“AMERICAN ROCKS ARE, AND WILL BE THROUGH ALL AGES TO COME, MONUMENTS OF EXTREME INTEREST TO SCIENCE”: CATLIN’S SURVEY, WITH FINE COLOR MAP
CATLIN, George. The Lifted and Subsided Rocks of America with Their Influences on the Oceanic, Atmospheric, and Land Currents, and the Distribution of Races. London: Trübner, 1870. Octavo, original burgundy cloth. $850.
First edition of scarce and highly controversial survey of North and South American geology by famous North American Indian expert George Catlin proposing a radical explanation for the formation of the Americas, with large folding color map.
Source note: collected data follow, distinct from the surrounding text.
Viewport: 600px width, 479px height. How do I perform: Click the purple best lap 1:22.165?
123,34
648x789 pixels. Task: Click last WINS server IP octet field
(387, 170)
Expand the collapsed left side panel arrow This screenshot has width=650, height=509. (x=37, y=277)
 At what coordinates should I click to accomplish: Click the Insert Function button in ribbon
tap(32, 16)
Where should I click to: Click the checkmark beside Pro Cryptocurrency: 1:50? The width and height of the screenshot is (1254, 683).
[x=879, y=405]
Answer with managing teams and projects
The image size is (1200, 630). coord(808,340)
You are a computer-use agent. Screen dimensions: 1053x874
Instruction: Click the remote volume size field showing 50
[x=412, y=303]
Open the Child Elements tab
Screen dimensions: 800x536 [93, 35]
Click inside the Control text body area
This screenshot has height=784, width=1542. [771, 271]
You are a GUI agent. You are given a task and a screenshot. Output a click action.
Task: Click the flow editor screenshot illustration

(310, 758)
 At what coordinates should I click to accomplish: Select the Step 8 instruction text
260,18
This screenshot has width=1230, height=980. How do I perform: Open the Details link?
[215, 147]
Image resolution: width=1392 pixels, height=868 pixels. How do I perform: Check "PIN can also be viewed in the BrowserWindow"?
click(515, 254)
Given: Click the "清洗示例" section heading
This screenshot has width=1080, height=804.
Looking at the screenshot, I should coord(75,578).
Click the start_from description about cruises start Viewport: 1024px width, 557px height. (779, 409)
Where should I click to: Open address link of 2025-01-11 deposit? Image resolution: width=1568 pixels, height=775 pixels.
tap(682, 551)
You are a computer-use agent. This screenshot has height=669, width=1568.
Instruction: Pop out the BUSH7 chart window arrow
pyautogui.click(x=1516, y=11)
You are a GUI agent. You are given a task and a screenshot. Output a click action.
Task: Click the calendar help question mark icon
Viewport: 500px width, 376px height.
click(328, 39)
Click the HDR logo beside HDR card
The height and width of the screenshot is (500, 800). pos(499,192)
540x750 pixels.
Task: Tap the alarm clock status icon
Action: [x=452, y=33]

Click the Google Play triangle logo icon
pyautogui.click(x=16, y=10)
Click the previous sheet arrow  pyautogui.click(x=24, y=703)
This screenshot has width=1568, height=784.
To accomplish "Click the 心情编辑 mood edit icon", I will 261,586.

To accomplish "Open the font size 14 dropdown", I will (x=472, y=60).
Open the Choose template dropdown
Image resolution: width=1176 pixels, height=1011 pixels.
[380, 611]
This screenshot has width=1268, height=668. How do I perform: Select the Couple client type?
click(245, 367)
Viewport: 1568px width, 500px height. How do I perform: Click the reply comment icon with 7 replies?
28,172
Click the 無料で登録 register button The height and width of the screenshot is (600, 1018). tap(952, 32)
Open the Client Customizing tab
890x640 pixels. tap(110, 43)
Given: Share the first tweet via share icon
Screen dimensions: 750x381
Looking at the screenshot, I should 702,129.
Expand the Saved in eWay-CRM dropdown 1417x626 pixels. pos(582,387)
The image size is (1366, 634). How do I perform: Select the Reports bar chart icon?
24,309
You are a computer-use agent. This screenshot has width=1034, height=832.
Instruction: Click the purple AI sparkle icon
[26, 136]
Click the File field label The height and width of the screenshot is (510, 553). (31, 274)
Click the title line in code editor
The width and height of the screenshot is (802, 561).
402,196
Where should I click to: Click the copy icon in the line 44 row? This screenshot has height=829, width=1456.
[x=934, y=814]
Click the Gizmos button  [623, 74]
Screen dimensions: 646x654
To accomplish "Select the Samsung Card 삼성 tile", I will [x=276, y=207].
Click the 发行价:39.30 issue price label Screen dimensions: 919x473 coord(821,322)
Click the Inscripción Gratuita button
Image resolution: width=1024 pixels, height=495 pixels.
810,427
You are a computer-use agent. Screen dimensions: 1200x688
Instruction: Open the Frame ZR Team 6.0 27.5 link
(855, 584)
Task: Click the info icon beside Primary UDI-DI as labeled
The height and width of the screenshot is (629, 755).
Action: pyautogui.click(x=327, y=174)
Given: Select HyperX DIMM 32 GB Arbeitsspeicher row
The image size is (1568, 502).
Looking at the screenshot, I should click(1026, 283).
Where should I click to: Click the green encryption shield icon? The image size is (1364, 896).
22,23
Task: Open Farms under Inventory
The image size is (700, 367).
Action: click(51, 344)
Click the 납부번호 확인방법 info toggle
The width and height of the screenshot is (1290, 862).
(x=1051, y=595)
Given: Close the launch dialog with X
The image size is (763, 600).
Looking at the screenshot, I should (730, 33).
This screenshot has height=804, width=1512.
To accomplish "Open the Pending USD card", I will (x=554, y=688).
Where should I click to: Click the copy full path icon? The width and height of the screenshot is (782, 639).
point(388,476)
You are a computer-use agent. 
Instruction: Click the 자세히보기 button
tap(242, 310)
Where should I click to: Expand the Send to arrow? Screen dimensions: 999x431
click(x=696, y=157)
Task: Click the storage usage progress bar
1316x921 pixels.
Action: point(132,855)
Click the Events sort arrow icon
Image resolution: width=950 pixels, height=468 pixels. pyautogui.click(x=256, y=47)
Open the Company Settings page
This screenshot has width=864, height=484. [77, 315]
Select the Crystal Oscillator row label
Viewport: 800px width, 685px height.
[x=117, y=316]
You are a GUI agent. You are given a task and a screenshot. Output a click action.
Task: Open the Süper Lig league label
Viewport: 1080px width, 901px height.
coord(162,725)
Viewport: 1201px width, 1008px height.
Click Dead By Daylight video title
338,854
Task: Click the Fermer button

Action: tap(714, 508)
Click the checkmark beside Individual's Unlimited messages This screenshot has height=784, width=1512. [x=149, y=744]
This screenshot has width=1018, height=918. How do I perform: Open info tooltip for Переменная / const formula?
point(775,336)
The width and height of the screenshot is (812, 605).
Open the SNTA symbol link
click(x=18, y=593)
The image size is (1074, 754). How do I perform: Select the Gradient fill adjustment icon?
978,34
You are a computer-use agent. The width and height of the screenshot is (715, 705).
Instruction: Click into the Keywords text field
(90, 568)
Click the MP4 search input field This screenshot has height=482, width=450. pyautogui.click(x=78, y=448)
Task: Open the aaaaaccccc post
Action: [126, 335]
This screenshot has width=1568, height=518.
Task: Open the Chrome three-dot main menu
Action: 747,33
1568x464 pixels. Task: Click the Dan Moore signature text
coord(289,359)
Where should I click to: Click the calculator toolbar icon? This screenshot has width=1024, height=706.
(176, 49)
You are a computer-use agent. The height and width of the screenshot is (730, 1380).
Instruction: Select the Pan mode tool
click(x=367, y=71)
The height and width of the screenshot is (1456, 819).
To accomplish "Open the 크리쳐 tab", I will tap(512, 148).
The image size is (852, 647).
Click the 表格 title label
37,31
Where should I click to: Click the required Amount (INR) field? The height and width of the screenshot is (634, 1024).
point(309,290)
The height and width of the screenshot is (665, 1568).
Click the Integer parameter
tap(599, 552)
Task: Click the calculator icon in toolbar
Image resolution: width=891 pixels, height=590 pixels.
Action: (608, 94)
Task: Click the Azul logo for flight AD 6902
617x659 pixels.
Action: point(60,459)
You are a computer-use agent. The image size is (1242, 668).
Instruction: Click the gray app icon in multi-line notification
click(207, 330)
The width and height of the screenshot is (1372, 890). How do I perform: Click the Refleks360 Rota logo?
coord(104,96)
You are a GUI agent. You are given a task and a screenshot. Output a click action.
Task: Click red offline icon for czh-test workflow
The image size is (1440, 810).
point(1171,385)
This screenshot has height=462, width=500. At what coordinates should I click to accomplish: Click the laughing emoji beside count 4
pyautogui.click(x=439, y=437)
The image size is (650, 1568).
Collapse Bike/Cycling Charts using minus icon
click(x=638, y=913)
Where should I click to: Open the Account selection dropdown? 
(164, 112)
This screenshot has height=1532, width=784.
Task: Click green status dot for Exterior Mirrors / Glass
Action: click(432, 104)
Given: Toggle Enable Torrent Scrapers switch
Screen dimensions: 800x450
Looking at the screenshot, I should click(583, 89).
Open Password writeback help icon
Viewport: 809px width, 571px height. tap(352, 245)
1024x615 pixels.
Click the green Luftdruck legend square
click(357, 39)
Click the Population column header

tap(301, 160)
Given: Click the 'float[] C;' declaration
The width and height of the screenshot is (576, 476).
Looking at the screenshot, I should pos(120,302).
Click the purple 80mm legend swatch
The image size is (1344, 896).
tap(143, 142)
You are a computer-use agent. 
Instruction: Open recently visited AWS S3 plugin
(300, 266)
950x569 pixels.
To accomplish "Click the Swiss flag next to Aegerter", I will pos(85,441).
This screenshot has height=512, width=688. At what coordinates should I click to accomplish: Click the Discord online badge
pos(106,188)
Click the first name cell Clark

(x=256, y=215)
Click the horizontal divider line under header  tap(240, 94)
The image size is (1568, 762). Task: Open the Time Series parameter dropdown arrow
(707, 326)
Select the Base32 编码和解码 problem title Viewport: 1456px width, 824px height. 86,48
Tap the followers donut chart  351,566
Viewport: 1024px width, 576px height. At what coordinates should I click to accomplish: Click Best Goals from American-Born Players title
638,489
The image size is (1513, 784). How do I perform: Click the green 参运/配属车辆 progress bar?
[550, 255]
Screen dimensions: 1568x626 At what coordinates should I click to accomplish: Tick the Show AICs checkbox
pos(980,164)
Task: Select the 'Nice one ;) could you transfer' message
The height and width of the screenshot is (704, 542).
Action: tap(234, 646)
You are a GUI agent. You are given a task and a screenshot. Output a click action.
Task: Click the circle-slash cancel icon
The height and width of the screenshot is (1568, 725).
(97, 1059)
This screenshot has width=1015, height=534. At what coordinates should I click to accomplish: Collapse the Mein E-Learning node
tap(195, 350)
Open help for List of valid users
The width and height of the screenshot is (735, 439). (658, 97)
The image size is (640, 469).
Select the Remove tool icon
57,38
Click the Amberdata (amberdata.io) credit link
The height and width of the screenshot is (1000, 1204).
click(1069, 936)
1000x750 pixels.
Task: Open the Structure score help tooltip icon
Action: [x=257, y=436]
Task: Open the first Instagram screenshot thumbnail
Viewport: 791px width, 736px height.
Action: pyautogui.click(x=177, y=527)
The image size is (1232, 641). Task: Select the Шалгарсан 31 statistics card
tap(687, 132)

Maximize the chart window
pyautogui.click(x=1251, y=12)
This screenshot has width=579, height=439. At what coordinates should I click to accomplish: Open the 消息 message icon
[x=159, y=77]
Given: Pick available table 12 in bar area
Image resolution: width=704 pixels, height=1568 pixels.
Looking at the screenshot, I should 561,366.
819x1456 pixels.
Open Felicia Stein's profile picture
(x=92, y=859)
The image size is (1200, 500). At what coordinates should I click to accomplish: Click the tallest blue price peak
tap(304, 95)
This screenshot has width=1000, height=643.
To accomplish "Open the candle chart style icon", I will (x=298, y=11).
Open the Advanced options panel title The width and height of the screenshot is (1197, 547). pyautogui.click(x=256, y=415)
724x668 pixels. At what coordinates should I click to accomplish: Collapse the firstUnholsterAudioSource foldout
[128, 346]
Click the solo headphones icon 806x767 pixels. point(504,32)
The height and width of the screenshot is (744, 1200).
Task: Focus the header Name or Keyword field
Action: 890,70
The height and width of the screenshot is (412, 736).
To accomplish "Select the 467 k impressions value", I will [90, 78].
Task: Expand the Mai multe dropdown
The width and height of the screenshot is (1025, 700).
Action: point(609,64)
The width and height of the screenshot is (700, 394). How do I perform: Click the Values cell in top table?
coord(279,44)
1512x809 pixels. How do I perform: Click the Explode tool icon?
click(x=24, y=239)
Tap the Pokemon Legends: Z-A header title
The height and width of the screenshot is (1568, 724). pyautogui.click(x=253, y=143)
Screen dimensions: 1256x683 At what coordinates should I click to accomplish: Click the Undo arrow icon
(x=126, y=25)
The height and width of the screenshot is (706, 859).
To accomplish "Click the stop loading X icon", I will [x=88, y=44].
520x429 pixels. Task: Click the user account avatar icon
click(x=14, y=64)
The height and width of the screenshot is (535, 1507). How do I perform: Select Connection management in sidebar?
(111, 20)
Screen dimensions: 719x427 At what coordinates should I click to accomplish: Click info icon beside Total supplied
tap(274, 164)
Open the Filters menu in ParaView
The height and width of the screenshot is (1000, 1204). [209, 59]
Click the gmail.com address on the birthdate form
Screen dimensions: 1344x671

A young lawyer turned portraitist, Catlin set out for the West from his home in Pennsylvania in 1830 to record on canvas North American Indians and their way of life. His eight years among the major tribes of the Great Plains and the Rocky Mountains resulted in his “Indian Gallery,” an enormous collection of artifacts as well as more than 400 paintings, including portraits and scenes of tribal life. However, during that time, Catlin did more than observe the Native Amerians. He also observed the land, crafting the underpinnings of this work about the origins of the Americas. Basing his work on what he saw rather than existing geological research, Catlin proposed radical explanations for geological formations and natural phenomena, particularly the Gulf of Mexico and the Gulf Stream. For instance, Catlin argued that two subterranean streams of water were heated by volcanic fires and accounted for the Gulf Stream. It was a wholly original—and wholly incorrect—explanation. Though this work was condemned in scientific circles, it remains important for the light it sheds on Catlin’s crucially important activities during his travels among the Native Americans. Early owner signature on half title.
Small closed tear to map stub, a few small spots of foxing to text, wear and soiling to original cloth, a bit of toning to spine. A very good copy.